Data items
::::

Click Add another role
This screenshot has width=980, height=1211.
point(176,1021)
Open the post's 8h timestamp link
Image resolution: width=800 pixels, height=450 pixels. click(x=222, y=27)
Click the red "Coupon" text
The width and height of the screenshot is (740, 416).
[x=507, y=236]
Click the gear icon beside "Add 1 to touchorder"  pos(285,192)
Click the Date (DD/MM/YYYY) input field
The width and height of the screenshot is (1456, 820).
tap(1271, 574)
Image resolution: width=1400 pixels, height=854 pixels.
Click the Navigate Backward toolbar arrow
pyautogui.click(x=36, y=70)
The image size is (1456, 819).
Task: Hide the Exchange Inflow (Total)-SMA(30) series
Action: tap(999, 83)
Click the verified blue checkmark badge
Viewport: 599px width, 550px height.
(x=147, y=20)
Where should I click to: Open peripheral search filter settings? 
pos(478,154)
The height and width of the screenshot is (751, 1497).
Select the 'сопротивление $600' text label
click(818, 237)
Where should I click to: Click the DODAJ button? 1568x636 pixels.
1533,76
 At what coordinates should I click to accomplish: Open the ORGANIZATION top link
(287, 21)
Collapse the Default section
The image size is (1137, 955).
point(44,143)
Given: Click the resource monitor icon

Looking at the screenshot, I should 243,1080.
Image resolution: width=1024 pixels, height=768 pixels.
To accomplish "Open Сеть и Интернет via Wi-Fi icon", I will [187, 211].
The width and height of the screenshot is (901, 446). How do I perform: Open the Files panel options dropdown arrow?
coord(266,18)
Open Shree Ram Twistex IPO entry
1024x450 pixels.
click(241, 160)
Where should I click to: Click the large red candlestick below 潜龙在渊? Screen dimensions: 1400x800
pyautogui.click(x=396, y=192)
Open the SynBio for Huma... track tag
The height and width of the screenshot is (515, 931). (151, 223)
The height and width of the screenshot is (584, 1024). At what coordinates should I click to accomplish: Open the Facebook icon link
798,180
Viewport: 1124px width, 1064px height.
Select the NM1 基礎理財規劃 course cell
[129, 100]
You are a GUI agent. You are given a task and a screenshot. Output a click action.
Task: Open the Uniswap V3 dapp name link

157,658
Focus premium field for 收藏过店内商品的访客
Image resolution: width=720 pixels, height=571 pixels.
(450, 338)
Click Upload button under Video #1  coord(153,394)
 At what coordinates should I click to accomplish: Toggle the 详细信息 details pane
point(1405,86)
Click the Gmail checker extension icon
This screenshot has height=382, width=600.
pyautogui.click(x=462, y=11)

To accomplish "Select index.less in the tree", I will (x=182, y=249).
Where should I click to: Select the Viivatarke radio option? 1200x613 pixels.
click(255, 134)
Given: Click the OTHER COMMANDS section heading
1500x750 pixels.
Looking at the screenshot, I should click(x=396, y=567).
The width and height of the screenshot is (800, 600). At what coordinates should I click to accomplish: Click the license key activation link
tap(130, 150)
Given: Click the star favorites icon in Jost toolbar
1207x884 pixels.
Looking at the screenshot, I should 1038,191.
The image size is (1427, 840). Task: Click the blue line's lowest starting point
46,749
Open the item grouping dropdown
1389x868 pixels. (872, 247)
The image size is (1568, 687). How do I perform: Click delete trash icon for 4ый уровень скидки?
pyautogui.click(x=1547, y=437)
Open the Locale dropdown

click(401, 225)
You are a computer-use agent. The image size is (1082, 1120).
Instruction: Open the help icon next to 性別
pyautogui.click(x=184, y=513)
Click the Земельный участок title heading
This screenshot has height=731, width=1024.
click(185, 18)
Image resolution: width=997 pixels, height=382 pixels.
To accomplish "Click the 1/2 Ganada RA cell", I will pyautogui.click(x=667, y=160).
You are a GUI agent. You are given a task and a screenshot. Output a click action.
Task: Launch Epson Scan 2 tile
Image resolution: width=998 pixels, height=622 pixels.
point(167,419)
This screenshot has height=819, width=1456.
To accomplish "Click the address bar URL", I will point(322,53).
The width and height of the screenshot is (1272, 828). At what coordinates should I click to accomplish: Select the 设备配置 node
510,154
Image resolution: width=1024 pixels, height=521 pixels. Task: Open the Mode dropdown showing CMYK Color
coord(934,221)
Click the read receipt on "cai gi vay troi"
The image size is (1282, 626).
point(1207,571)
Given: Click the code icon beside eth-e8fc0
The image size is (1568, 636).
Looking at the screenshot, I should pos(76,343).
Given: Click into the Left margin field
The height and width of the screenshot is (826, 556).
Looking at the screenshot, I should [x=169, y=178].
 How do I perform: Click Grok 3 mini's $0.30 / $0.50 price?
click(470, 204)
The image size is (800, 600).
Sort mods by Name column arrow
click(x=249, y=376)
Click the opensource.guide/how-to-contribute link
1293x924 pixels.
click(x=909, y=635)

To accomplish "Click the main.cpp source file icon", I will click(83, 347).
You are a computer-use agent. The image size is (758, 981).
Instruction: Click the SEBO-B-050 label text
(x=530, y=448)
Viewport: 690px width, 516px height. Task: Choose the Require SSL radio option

::::

Convert the records above into a JSON list of strings with one string per line, leaving out blank lines.

RESPONSE:
[
  "Click Add another role",
  "This screenshot has width=980, height=1211.",
  "point(176,1021)",
  "Open the post's 8h timestamp link",
  "Image resolution: width=800 pixels, height=450 pixels. click(x=222, y=27)",
  "Click the red \"Coupon\" text",
  "The width and height of the screenshot is (740, 416).",
  "[x=507, y=236]",
  "Click the gear icon beside \"Add 1 to touchorder\"  pos(285,192)",
  "Click the Date (DD/MM/YYYY) input field",
  "The width and height of the screenshot is (1456, 820).",
  "tap(1271, 574)",
  "Image resolution: width=1400 pixels, height=854 pixels.",
  "Click the Navigate Backward toolbar arrow",
  "pyautogui.click(x=36, y=70)",
  "The image size is (1456, 819).",
  "Task: Hide the Exchange Inflow (Total)-SMA(30) series",
  "Action: tap(999, 83)",
  "Click the verified blue checkmark badge",
  "Viewport: 599px width, 550px height.",
  "(x=147, y=20)",
  "Where should I click to: Open peripheral search filter settings? ",
  "pos(478,154)",
  "The height and width of the screenshot is (751, 1497).",
  "Select the 'сопротивление $600' text label",
  "click(818, 237)",
  "Where should I click to: Click the DODAJ button? 1568x636 pixels.",
  "1533,76",
  " At what coordinates should I click to accomplish: Open the ORGANIZATION top link",
  "(287, 21)",
  "Collapse the Default section",
  "The image size is (1137, 955).",
  "point(44,143)",
  "Given: Click the resource monitor icon",
  "Looking at the screenshot, I should 243,1080.",
  "Image resolution: width=1024 pixels, height=768 pixels.",
  "To accomplish \"Open Сеть и Интернет via Wi-Fi icon\", I will [187, 211].",
  "The width and height of the screenshot is (901, 446). How do I perform: Open the Files panel options dropdown arrow?",
  "coord(266,18)",
  "Open Shree Ram Twistex IPO entry",
  "1024x450 pixels.",
  "click(241, 160)",
  "Where should I click to: Click the large red candlestick below 潜龙在渊? Screen dimensions: 1400x800",
  "pyautogui.click(x=396, y=192)",
  "Open the SynBio for Huma... track tag",
  "The height and width of the screenshot is (515, 931). (151, 223)",
  "The height and width of the screenshot is (584, 1024). At what coordinates should I click to accomplish: Open the Facebook icon link",
  "798,180",
  "Viewport: 1124px width, 1064px height.",
  "Select the NM1 基礎理財規劃 course cell",
  "[129, 100]",
  "You are a GUI agent. You are given a task and a screenshot. Output a click action.",
  "Task: Open the Uniswap V3 dapp name link",
  "157,658",
  "Focus premium field for 收藏过店内商品的访客",
  "Image resolution: width=720 pixels, height=571 pixels.",
  "(450, 338)",
  "Click Upload button under Video #1  coord(153,394)",
  " At what coordinates should I click to accomplish: Toggle the 详细信息 details pane",
  "point(1405,86)",
  "Click the Gmail checker extension icon",
  "This screenshot has height=382, width=600.",
  "pyautogui.click(x=462, y=11)",
  "To accomplish \"Select index.less in the tree\", I will (x=182, y=249).",
  "Where should I click to: Select the Viivatarke radio option? 1200x613 pixels.",
  "click(255, 134)",
  "Given: Click the OTHER COMMANDS section heading",
  "1500x750 pixels.",
  "Looking at the screenshot, I should click(x=396, y=567).",
  "The width and height of the screenshot is (800, 600). At what coordinates should I click to accomplish: Click the license key activation link",
  "tap(130, 150)",
  "Given: Click the star favorites icon in Jost toolbar",
  "1207x884 pixels.",
  "Looking at the screenshot, I should 1038,191.",
  "The image size is (1427, 840). Task: Click the blue line's lowest starting point",
  "46,749",
  "Open the item grouping dropdown",
  "1389x868 pixels. (872, 247)",
  "The image size is (1568, 687). How do I perform: Click delete trash icon for 4ый уровень скидки?",
  "pyautogui.click(x=1547, y=437)",
  "Open the Locale dropdown",
  "click(401, 225)",
  "You are a computer-use agent. The image size is (1082, 1120).",
  "Instruction: Open the help icon next to 性別",
  "pyautogui.click(x=184, y=513)",
  "Click the Земельный участок title heading",
  "This screenshot has height=731, width=1024.",
  "click(185, 18)",
  "Image resolution: width=997 pixels, height=382 pixels.",
  "To accomplish \"Click the 1/2 Ganada RA cell\", I will pyautogui.click(x=667, y=160).",
  "You are a GUI agent. You are given a task and a screenshot. Output a click action.",
  "Task: Launch Epson Scan 2 tile",
  "Image resolution: width=998 pixels, height=622 pixels.",
  "point(167,419)",
  "This screenshot has height=819, width=1456.",
  "To accomplish \"Click the address bar URL\", I will point(322,53).",
  "The width and height of the screenshot is (1272, 828). At what coordinates should I click to accomplish: Select the 设备配置 node",
  "510,154",
  "Image resolution: width=1024 pixels, height=521 pixels. Task: Open the Mode dropdown showing CMYK Color",
  "coord(934,221)",
  "Click the read receipt on \"cai gi vay troi\"",
  "The image size is (1282, 626).",
  "point(1207,571)",
  "Given: Click the code icon beside eth-e8fc0",
  "The image size is (1568, 636).",
  "Looking at the screenshot, I should pos(76,343).",
  "Given: Click into the Left margin field",
  "The height and width of the screenshot is (826, 556).",
  "Looking at the screenshot, I should [x=169, y=178].",
  " How do I perform: Click Grok 3 mini's $0.30 / $0.50 price?",
  "click(470, 204)",
  "The image size is (800, 600).",
  "Sort mods by Name column arrow",
  "click(x=249, y=376)",
  "Click the opensource.guide/how-to-contribute link",
  "1293x924 pixels.",
  "click(x=909, y=635)",
  "To accomplish \"Click the main.cpp source file icon\", I will click(83, 347).",
  "You are a computer-use agent. The image size is (758, 981).",
  "Instruction: Click the SEBO-B-050 label text",
  "(x=530, y=448)",
  "Viewport: 690px width, 516px height. Task: Choose the Require SSL radio option"
]